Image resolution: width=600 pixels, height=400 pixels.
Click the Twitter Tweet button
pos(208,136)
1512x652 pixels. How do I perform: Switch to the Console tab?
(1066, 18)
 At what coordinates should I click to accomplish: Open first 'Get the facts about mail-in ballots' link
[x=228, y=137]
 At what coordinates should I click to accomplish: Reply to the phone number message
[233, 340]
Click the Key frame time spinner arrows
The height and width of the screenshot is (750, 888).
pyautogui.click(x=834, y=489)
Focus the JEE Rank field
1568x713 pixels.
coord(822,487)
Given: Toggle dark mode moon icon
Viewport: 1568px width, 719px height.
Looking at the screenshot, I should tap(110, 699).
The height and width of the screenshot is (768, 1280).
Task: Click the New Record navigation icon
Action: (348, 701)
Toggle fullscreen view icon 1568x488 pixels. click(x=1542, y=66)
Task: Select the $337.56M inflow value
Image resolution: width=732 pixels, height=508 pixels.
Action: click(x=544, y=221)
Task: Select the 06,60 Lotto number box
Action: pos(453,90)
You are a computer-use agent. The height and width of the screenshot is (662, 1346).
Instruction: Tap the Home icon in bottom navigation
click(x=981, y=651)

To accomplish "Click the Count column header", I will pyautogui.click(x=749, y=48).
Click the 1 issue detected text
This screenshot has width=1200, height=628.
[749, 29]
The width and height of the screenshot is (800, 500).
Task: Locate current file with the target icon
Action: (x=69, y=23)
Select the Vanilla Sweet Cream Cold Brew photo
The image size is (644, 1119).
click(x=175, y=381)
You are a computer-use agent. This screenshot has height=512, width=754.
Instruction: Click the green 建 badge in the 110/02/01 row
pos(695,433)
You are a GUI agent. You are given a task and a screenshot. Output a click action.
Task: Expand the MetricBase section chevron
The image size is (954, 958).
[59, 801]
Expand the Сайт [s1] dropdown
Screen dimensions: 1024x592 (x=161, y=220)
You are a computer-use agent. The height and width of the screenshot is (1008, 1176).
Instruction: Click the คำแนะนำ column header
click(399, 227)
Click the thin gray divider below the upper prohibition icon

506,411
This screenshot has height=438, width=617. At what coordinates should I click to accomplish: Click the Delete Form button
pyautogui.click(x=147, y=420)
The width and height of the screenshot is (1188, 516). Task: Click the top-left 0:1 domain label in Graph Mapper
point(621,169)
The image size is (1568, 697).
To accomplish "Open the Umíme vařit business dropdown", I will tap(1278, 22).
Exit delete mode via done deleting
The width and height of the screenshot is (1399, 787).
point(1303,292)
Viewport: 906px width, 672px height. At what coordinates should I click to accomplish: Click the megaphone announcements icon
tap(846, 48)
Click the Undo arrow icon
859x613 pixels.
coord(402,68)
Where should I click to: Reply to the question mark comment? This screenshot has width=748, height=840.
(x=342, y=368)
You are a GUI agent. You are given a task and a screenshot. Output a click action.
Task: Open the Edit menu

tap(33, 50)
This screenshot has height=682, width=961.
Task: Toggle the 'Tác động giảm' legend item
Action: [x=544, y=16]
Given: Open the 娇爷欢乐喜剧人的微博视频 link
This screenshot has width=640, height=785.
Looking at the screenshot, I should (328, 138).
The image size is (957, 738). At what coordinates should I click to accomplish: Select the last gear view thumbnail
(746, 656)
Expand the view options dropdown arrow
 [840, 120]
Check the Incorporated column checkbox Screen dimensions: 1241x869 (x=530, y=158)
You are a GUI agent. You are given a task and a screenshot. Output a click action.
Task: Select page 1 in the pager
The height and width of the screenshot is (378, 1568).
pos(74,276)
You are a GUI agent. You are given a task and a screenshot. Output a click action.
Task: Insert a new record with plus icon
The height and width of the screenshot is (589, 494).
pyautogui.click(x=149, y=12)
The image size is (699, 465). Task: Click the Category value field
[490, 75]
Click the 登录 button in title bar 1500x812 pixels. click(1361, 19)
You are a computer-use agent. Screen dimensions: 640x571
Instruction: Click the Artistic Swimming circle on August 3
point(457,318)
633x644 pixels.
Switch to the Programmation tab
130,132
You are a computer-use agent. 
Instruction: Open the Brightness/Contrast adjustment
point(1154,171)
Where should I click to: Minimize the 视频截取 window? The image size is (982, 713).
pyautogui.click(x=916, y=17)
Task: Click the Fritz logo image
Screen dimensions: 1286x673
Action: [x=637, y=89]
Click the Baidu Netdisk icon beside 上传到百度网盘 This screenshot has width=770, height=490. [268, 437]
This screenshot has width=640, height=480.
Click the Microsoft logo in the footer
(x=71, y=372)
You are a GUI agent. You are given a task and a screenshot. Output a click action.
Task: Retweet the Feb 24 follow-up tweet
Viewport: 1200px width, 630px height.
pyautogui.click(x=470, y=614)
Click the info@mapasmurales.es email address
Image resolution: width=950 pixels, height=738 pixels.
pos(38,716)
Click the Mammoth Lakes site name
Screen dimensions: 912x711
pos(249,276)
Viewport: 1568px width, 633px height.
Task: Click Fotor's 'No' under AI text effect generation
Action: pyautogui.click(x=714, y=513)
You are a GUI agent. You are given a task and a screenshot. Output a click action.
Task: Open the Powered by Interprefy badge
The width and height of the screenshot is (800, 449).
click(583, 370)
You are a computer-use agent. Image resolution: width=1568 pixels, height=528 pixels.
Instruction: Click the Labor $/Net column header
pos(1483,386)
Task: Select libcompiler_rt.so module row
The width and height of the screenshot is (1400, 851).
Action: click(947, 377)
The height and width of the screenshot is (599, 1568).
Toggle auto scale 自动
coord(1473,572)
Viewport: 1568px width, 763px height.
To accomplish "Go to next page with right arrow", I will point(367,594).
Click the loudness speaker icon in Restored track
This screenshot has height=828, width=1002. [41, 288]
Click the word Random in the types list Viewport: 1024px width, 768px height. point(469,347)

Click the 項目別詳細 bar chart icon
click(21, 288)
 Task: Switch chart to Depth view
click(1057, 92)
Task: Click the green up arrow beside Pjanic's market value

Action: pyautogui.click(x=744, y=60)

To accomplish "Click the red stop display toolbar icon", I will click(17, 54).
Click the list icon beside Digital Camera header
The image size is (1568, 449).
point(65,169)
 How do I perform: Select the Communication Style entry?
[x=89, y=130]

────────────────

_WHAT THE EXERCISE ASKS_:
Would you be able to transcribe every line of the data exactly?

_RESPONSE_:
Image resolution: width=600 pixels, height=400 pixels.
Click the Twitter Tweet button
pos(208,136)
1512x652 pixels. How do I perform: Switch to the Console tab?
(1066, 18)
 At what coordinates should I click to accomplish: Open first 'Get the facts about mail-in ballots' link
[x=228, y=137]
 At what coordinates should I click to accomplish: Reply to the phone number message
[233, 340]
Click the Key frame time spinner arrows
The height and width of the screenshot is (750, 888).
pyautogui.click(x=834, y=489)
Focus the JEE Rank field
1568x713 pixels.
coord(822,487)
Given: Toggle dark mode moon icon
Viewport: 1568px width, 719px height.
Looking at the screenshot, I should tap(110, 699).
The height and width of the screenshot is (768, 1280).
Task: Click the New Record navigation icon
Action: (348, 701)
Toggle fullscreen view icon 1568x488 pixels. click(x=1542, y=66)
Task: Select the $337.56M inflow value
Image resolution: width=732 pixels, height=508 pixels.
Action: click(x=544, y=221)
Task: Select the 06,60 Lotto number box
Action: pos(453,90)
You are a computer-use agent. The height and width of the screenshot is (662, 1346).
Instruction: Tap the Home icon in bottom navigation
click(x=981, y=651)

To accomplish "Click the Count column header", I will pyautogui.click(x=749, y=48).
Click the 1 issue detected text
This screenshot has width=1200, height=628.
[749, 29]
The width and height of the screenshot is (800, 500).
Task: Locate current file with the target icon
Action: (x=69, y=23)
Select the Vanilla Sweet Cream Cold Brew photo
The image size is (644, 1119).
click(x=175, y=381)
You are a computer-use agent. This screenshot has height=512, width=754.
Instruction: Click the green 建 badge in the 110/02/01 row
pos(695,433)
You are a GUI agent. You are given a task and a screenshot. Output a click action.
Task: Expand the MetricBase section chevron
The image size is (954, 958).
[59, 801]
Expand the Сайт [s1] dropdown
Screen dimensions: 1024x592 (x=161, y=220)
You are a computer-use agent. The height and width of the screenshot is (1008, 1176).
Instruction: Click the คำแนะนำ column header
click(399, 227)
Click the thin gray divider below the upper prohibition icon

506,411
This screenshot has height=438, width=617. At what coordinates should I click to accomplish: Click the Delete Form button
pyautogui.click(x=147, y=420)
The width and height of the screenshot is (1188, 516). Task: Click the top-left 0:1 domain label in Graph Mapper
point(621,169)
The image size is (1568, 697).
To accomplish "Open the Umíme vařit business dropdown", I will tap(1278, 22).
Exit delete mode via done deleting
The width and height of the screenshot is (1399, 787).
point(1303,292)
Viewport: 906px width, 672px height. At what coordinates should I click to accomplish: Click the megaphone announcements icon
tap(846, 48)
Click the Undo arrow icon
859x613 pixels.
coord(402,68)
Where should I click to: Reply to the question mark comment? This screenshot has width=748, height=840.
(x=342, y=368)
You are a GUI agent. You are given a task and a screenshot. Output a click action.
Task: Open the Edit menu

tap(33, 50)
This screenshot has height=682, width=961.
Task: Toggle the 'Tác động giảm' legend item
Action: [x=544, y=16]
Given: Open the 娇爷欢乐喜剧人的微博视频 link
This screenshot has width=640, height=785.
Looking at the screenshot, I should (328, 138).
The image size is (957, 738). At what coordinates should I click to accomplish: Select the last gear view thumbnail
(746, 656)
Expand the view options dropdown arrow
 [840, 120]
Check the Incorporated column checkbox Screen dimensions: 1241x869 (x=530, y=158)
You are a GUI agent. You are given a task and a screenshot. Output a click action.
Task: Select page 1 in the pager
The height and width of the screenshot is (378, 1568).
pos(74,276)
You are a GUI agent. You are given a task and a screenshot. Output a click action.
Task: Insert a new record with plus icon
The height and width of the screenshot is (589, 494).
pyautogui.click(x=149, y=12)
The image size is (699, 465). Task: Click the Category value field
[490, 75]
Click the 登录 button in title bar 1500x812 pixels. click(1361, 19)
You are a computer-use agent. Screen dimensions: 640x571
Instruction: Click the Artistic Swimming circle on August 3
point(457,318)
633x644 pixels.
Switch to the Programmation tab
130,132
You are a computer-use agent. 
Instruction: Open the Brightness/Contrast adjustment
point(1154,171)
Where should I click to: Minimize the 视频截取 window? The image size is (982, 713).
pyautogui.click(x=916, y=17)
Task: Click the Fritz logo image
Screen dimensions: 1286x673
Action: [x=637, y=89]
Click the Baidu Netdisk icon beside 上传到百度网盘 This screenshot has width=770, height=490. [268, 437]
This screenshot has width=640, height=480.
Click the Microsoft logo in the footer
(x=71, y=372)
You are a GUI agent. You are given a task and a screenshot. Output a click action.
Task: Retweet the Feb 24 follow-up tweet
Viewport: 1200px width, 630px height.
pyautogui.click(x=470, y=614)
Click the info@mapasmurales.es email address
Image resolution: width=950 pixels, height=738 pixels.
pos(38,716)
Click the Mammoth Lakes site name
Screen dimensions: 912x711
pos(249,276)
Viewport: 1568px width, 633px height.
Task: Click Fotor's 'No' under AI text effect generation
Action: pyautogui.click(x=714, y=513)
You are a GUI agent. You are given a task and a screenshot. Output a click action.
Task: Open the Powered by Interprefy badge
The width and height of the screenshot is (800, 449).
click(583, 370)
You are a computer-use agent. Image resolution: width=1568 pixels, height=528 pixels.
Instruction: Click the Labor $/Net column header
pos(1483,386)
Task: Select libcompiler_rt.so module row
The width and height of the screenshot is (1400, 851).
Action: click(947, 377)
The height and width of the screenshot is (599, 1568).
Toggle auto scale 自动
coord(1473,572)
Viewport: 1568px width, 763px height.
To accomplish "Go to next page with right arrow", I will point(367,594).
Click the loudness speaker icon in Restored track
This screenshot has height=828, width=1002. [41, 288]
Click the word Random in the types list Viewport: 1024px width, 768px height. point(469,347)

Click the 項目別詳細 bar chart icon
click(21, 288)
 Task: Switch chart to Depth view
click(1057, 92)
Task: Click the green up arrow beside Pjanic's market value

Action: pyautogui.click(x=744, y=60)

To accomplish "Click the red stop display toolbar icon", I will click(17, 54).
Click the list icon beside Digital Camera header
The image size is (1568, 449).
point(65,169)
 How do I perform: Select the Communication Style entry?
[x=89, y=130]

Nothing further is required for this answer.